BIRMINGHAM, Ala. (WIAT) — With COVID cases continuing to rise throughout Alabama due to the Omicron variant, nurses are back on the frontlines working long hours caring for those in intensive care units.
CBS 42 spoke with two local nurses that tell us it has been an uphill battle these past few weeks, but they’re remaining hopeful that this surge will pass if everyone in the community works together and does their part.
It’s been two years battling COVID in the US. First, it was the Delta Variant, and now it’s the Omicron Variant that is overwhelming hospitals.
“It’s really challenging especially with the big surges and stuff,” said Sarah Petrusnek, a pediatric nurse at Children’s of Alabama.
“It’s hard on your healthcare workers and health care friends so reach out to your friends in health care,” said Whitney Watson, a nurse practitioner at the Regional Medical Center in Anniston.

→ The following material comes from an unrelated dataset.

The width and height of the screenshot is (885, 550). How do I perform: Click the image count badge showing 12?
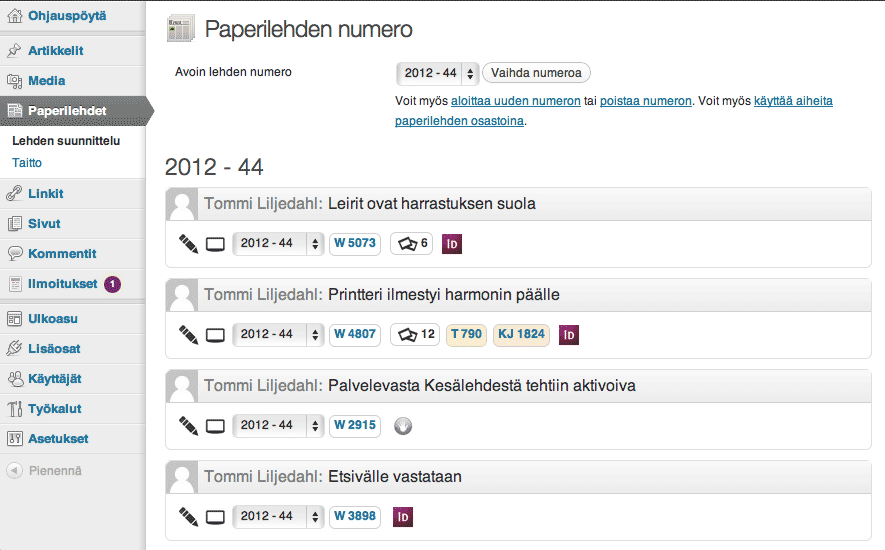[415, 334]
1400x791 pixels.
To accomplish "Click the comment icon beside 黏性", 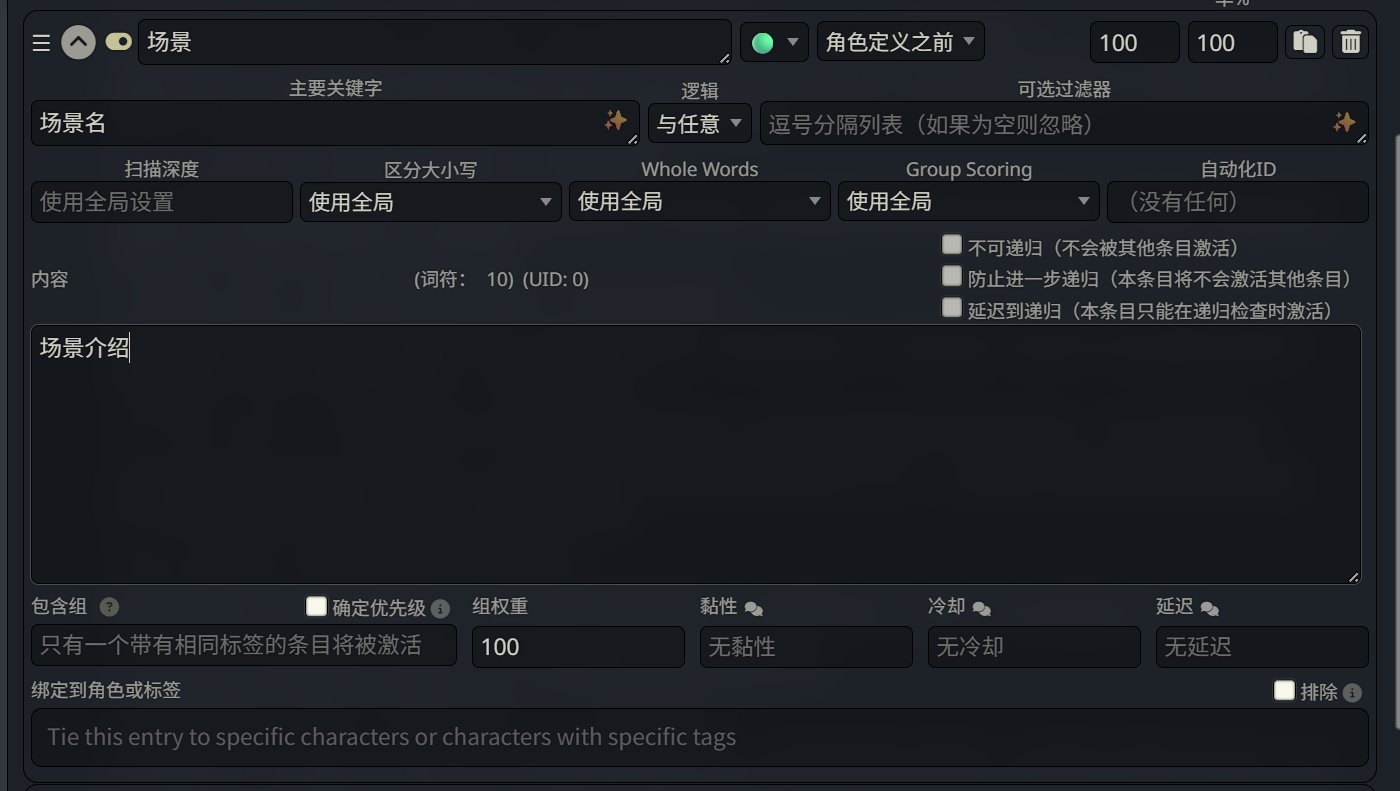I will tap(755, 607).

Watson and Petrusnek both work in COVID Intensive Care Units. They tell us they’ve seen firsthand how COVID is greatly impacting both children and adults.
“We are seeing a large volume of unvaccinated patients. A lot of low oxygen levels, a lot of pneumonia, some are on BiPAP which is an oxygen delivery method,” said Watson.

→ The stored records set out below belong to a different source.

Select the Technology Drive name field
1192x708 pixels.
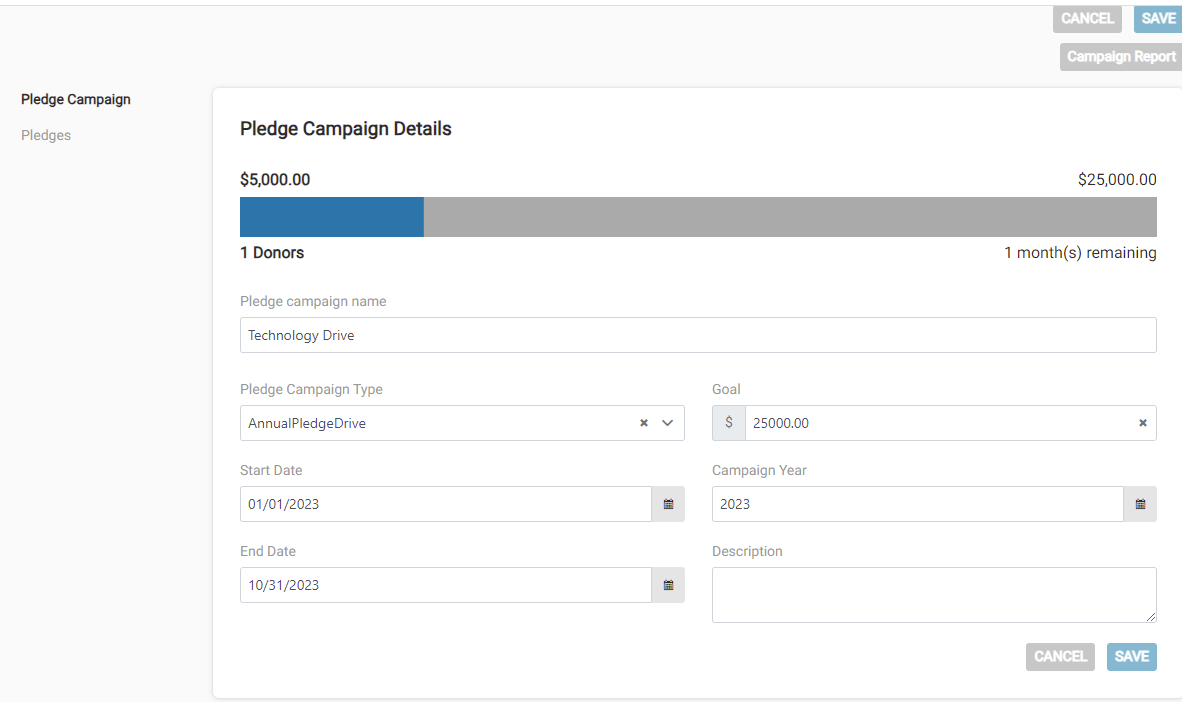click(698, 335)
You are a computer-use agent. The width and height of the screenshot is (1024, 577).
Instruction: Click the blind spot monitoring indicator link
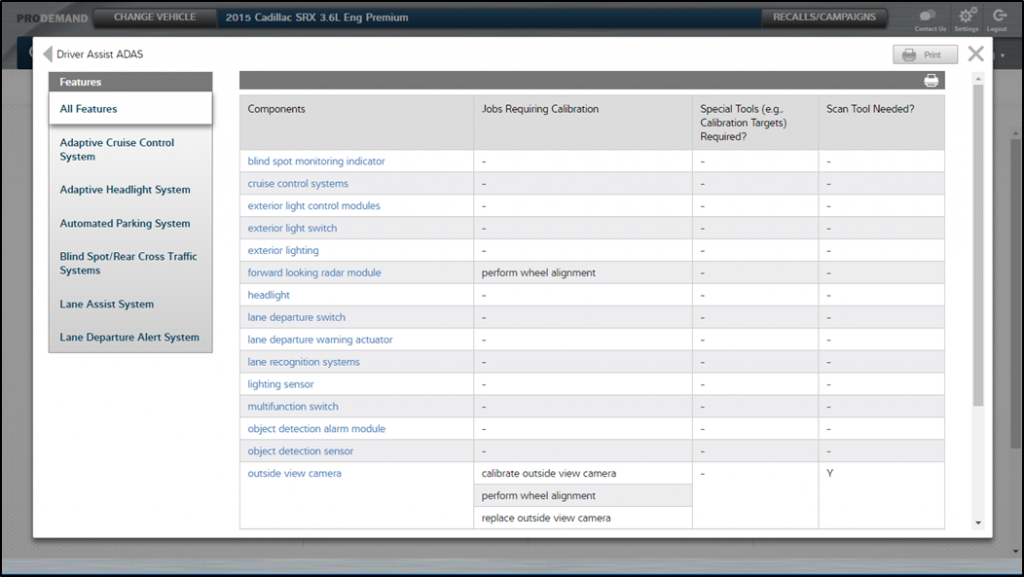click(x=316, y=161)
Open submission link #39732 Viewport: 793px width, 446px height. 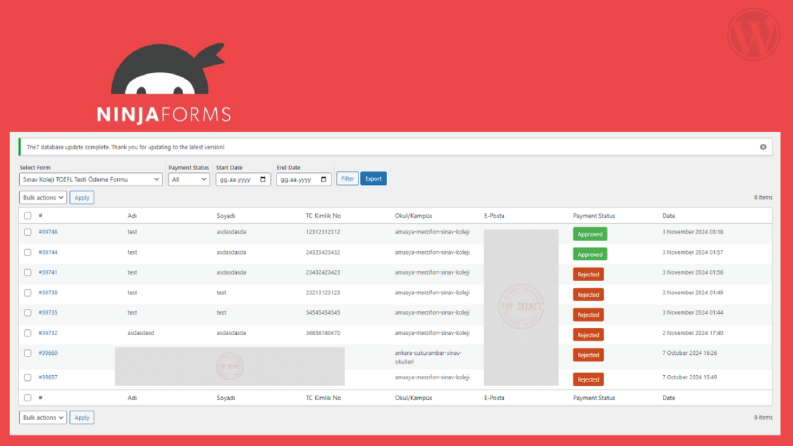[x=48, y=333]
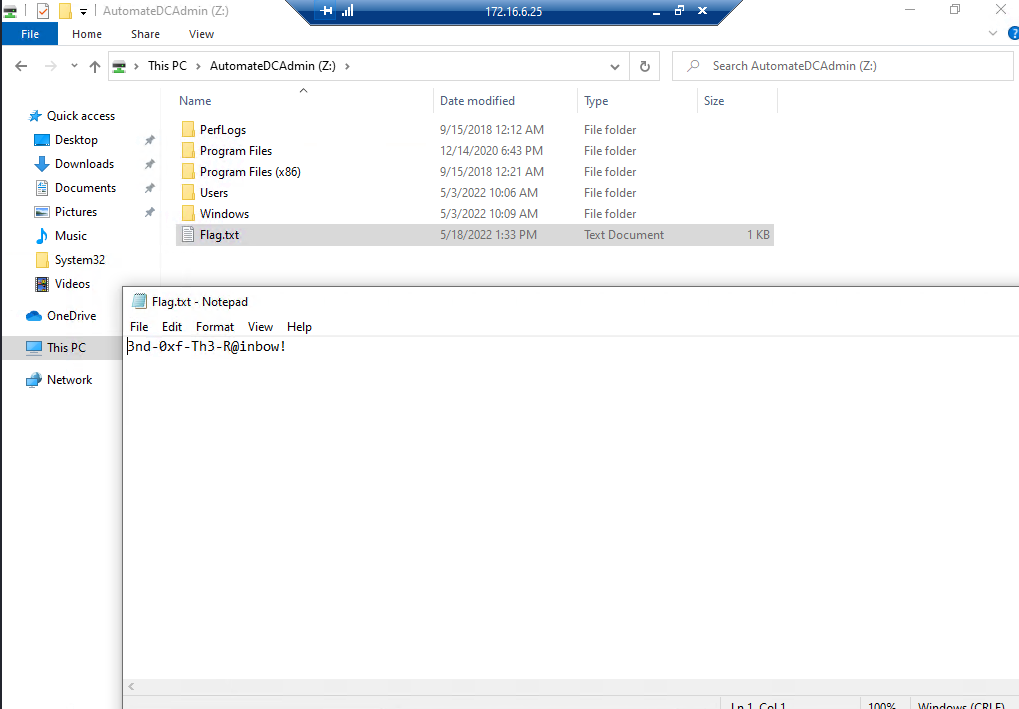Viewport: 1019px width, 709px height.
Task: Open Network in the sidebar
Action: [x=69, y=380]
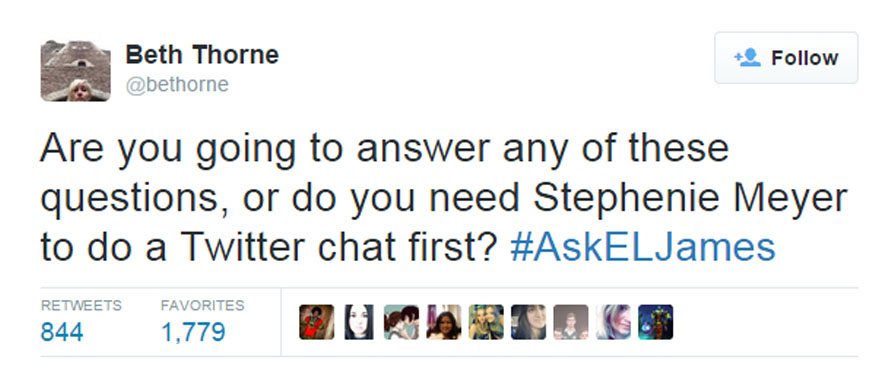Open Beth Thorne's profile picture
This screenshot has height=373, width=896.
pyautogui.click(x=75, y=71)

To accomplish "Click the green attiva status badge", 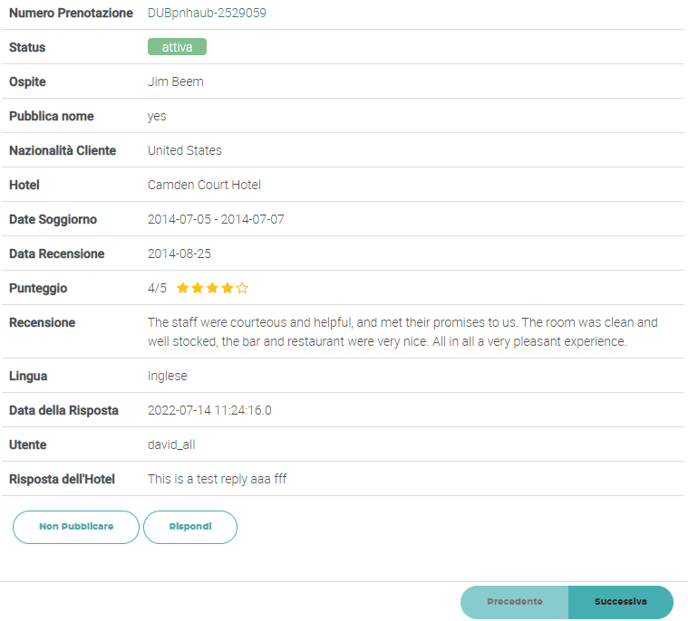I will click(x=177, y=47).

“It’s heartbreaking to have your sick child crying or if they’re on a ventilator they’re not crying which is even sadder for those parents to not even hear their baby cry when they are in pain,” said Petrusnek.
As frontline workers step up to care for those in their community, they are asking the public to do their part to help prevent the spread of COVID.
“Encourage everyone to get vaccinated to help prevent the spread of it because it can be much worse than other viruses for certain people and you just don’t know if you’re going to be that unlucky one who is severely affected by it,” said Petrusnek.
“If you haven’t gotten your booster yet, get boosted,” said Watson. “Like that is the number-one success factor to avoiding these new variants, getting that booster dose.”
Health leaders also recommend hand washing, wearing a mask, and staying home if you’re feeling sick. If you do have COVID symptoms you should get tested, quarantine, or isolate.